Note the convention refers to an earlier Climate Change Conference in 1989.
Note too, that in August of 1988 Dr. James Hansen of the Goddard Institute for Space Studies(GISS) made a presentation to Congress on their research into global temperatures. On one of the hottest days of that summer, with the airconditioning turned off(on purpose), he presented his findings showing that global temperatures had risen ~ 0,6deg C. since 1880. Later Hansen continued to be a global warming activist. His presentation included projection of future temperatures ranging from minimal to drastic over the next 50 years. Unfortunately, the only one close to reality was based on a UN scenario that assumed all increase in CO2 would cease about the year 2000.
An honest assessment would have indicated that most of the global temperature/climate research in the intervening years was in response to a political document that assumed that carbon dioxide was the primary cause of a global increase in air temperature since 1850.
,
Most of the research was based on air temperatures, but any climate change is caused by the movement of heat, not air, and the biggest sink for heat in the world is the oceans, followed by land, with the air running a distant third.
A little further digging would have exposed the fact that the International Panel of Climate Change, another United Nations organization created to summarize the causes of global warming in order to produce policy recommendations for governments committed many egregious errors over the years. The most famous one is a graph that appeared in the IPCC AR4 report from FAQ 3.1, to be found on page 253 of the WG1 report. They used the “cherry picking” mentioned in the program to purportedly show global warming at faster and faster rates in the 20th century by drawing lines covering different periods. This is nothing but a complete falsehood. The technique is guaranteed to show an increasing rate of change any graph that has cycles in it.”

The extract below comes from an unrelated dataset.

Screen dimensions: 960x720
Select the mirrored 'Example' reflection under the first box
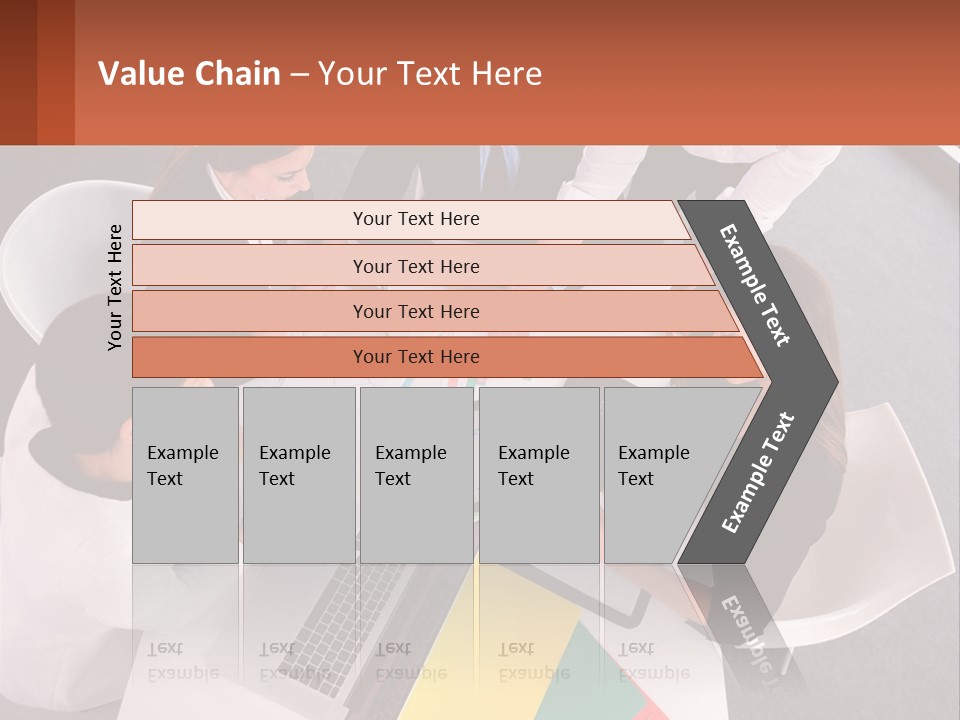point(183,674)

The UN is still pushing more and more control by the UN over individuals, countries and industries.

Vlad
November 2, 2012 10:00 pm

ferocious20022002, you state the following…”Most of the research was based on air temperatures, but any climate change is caused by the movement of heat, not air, and the biggest sink for heat in the world is the oceans, followed by land, with the air running a distant third”
Sea Level is Rising
http://www1.ncdc.noaa.gov/pub/data/cmb/images/indicators/sea-level-rise.gif
Annual averages of global sea level. Red: sea-level since 1870; Blue: tide gauge data; Black: based on satellite observations. The inset shows global mean sea level rise since 1993 – a period over which sea level rise has accelerated. More information: Coastal Sensitivity to Sea Level Rise (USGCRP) and Climate Change 2007: The Physical Science Basis.\
Global mean sea level has been rising at an average rate of approximately 1.7 mm/year over the past 100 years (measured from tide gauge observations), which is significantly larger than the rate averaged over the last several thousand years. Since 1993, global sea level has risen at an accelerating rate of around 3.5 mm/year. Much of the sea level rise to date is a result of increasing heat of the ocean causing it to expand. It is expected that melting land ice (e.g. from Greenland and mountain glaciers) will play a more significant role in contributing to future sea level rise.

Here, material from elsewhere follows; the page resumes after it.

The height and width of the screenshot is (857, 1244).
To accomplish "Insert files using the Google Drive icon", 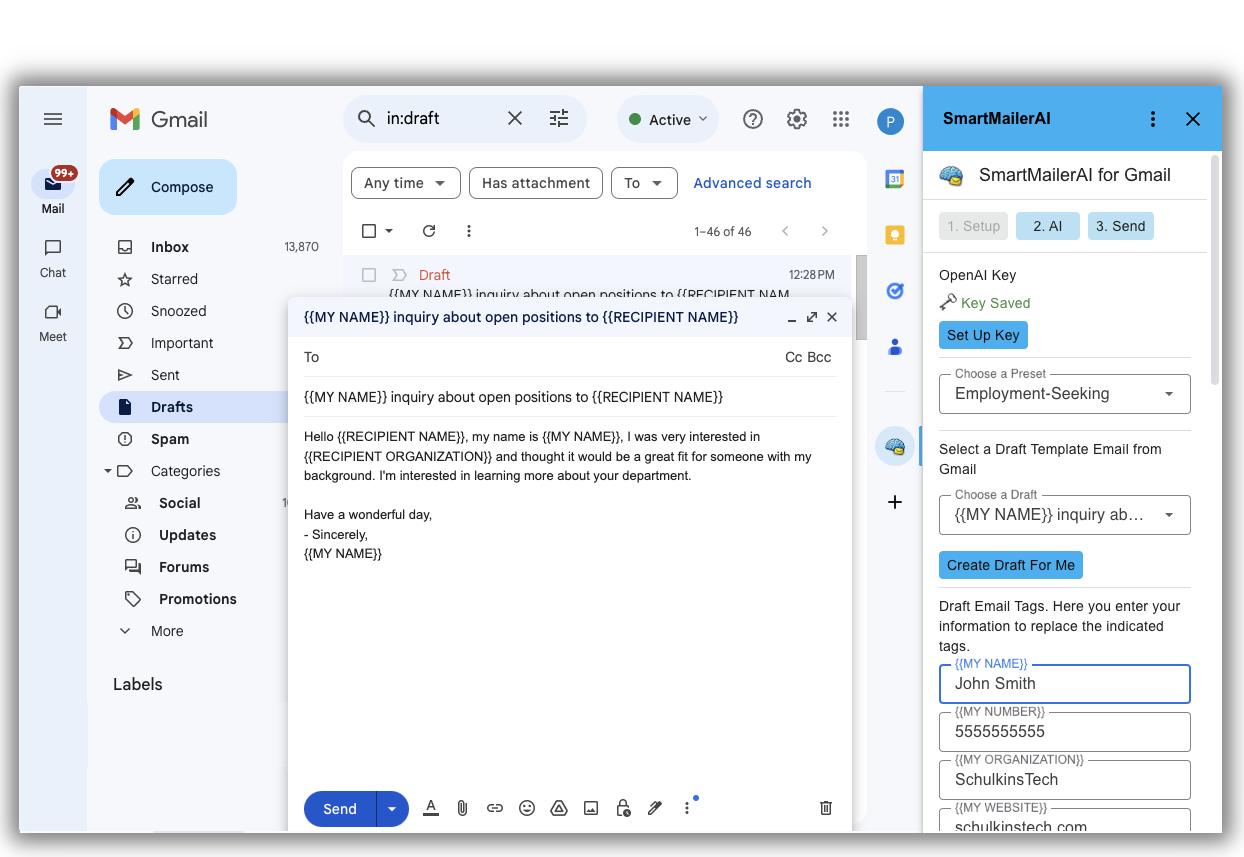I will point(559,808).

Global Upper Ocean Heat Content is Rising
http://www1.ncdc.noaa.gov/pub/data/cmb/images/indicators/ocean-heat-content.gif
Time series of seasonal (red dots) and annual average (black line) of global upper ocean heat content for the 0-700m layer since 1955. More information: BAMS State of the Climate in 2009.
While ocean heat content varies significantly from place to place and from year-to-year (as a result of changing ocean currents and natural variability), there is a strong trend during the period of reliable measurements. Increasing heat content in the ocean is also consistent with sea level rise, which is occurring mostly as a result of thermal expansion of the ocean water as it warms.